Environmental solutions are becoming more precise and targeted and therefore more impactful. Water harvesting is an example. For a long time just boring a hole and putting water back into the ground was regarded as enough. Not any more, as our cover story shows. How rainwater is to be collected and reused will depend on a host of factors — not least among them being the rainfall available, topography and usage patterns. The recharge well idea comes from Chennai where, after a hiatus, it is being revived.
On the other hand, the success at Rainbow Drive in Bengaluru could serve as inspiration for other housing estates. But replicating recharge wells without taking into account local conditions would be a folly.
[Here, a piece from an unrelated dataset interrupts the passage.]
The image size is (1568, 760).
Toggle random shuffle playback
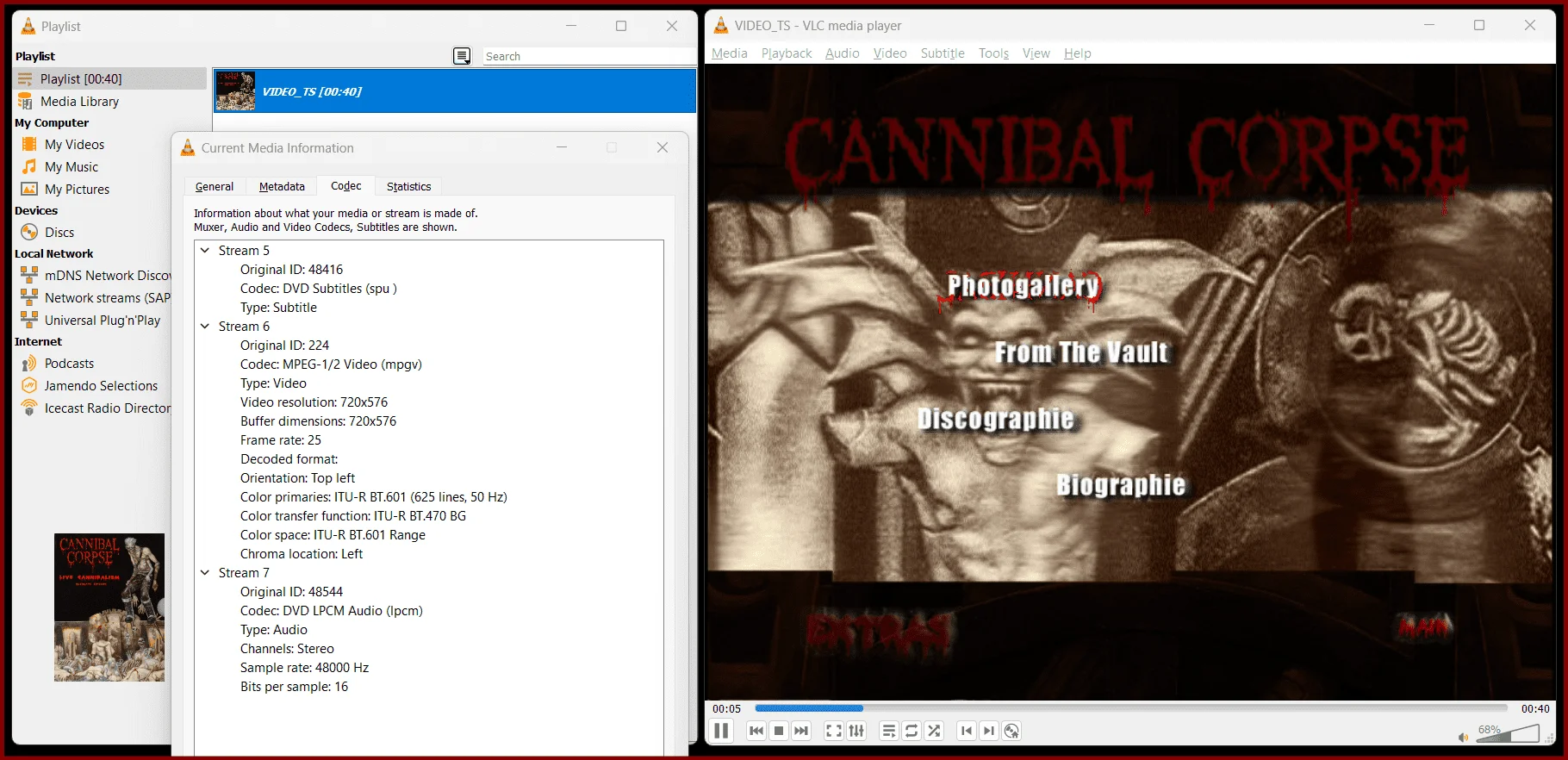click(934, 731)
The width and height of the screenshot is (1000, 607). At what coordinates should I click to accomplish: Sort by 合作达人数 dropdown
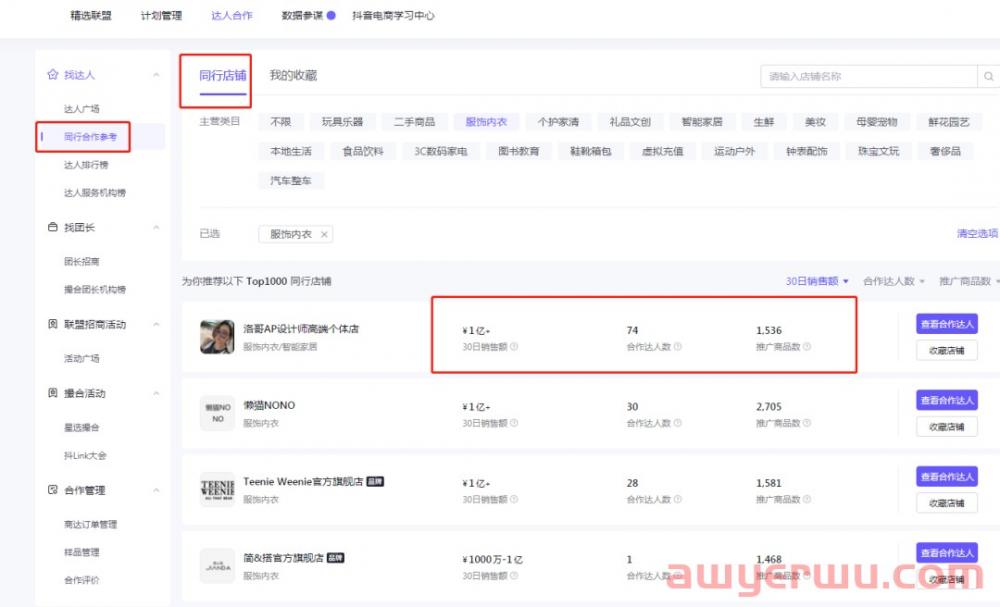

What works in Karnataka may not work in Haryana where rainfall is not as plentiful and soil conditions are different. In fact, solutions should vary from one housing colony to the next in the same city.
Similarly, ponds and tanks serve to raise groundwater levels in their own way and further create a microclimate conducive to vegetation that might not otherwise have existed. Expertise is emerging in water harvesting and leading to entrepreneurship with small companies being formed to offer professional services. At the same time traditional well diggers are making a comeback and earning a living as water harvesting gets organised.
At the core of these changes is the growing scarcity of water and the realisation that it is not sustainable to draw on distant sources. Distributed solutions are more efficient and there is really no substitute for a healthy hydrological cycle. Catching water where it falls as rain is the best means of meeting one’s needs and also shaping one’s needs according to what is available.
The Delhi Jal Board under the Aam Aadmi Party government is being innovative in finding urban water solutions. In our last issue we reported on a constructed wetland being used as a low-cost sewage treatment plant. In this issue we have a report on how polluting effluents from an east Delhi drain are being cleansed and recycled as usable water. A start-up has provided the technology and it is not expensive. Governments will have to show such flexibility if the mounting environmental problems of cities are to be addressed. There is a need to bring expertise on board and accept the need for diverse solutions — sometimes varying within a single neighbourhood.
Outliers like Pradip Krishen bring both passion and knowledge to the search for environmental answers. It was wonderful interviewing him on Delhi’s trees for this issue. Unfortunately, the Forest Department bureaucracy has not been too eager to draw on his ideas and Krishen’s work on urban forests has been happening in Jodhpur and Jaipur.
We also caught up with Chandra Bhushan who has set up iFOREST to use technology to scale up environmental solutions. He has a great track record of working with industry during his many years spent at the Centre for Science and Environment (CSE) and we wish him success.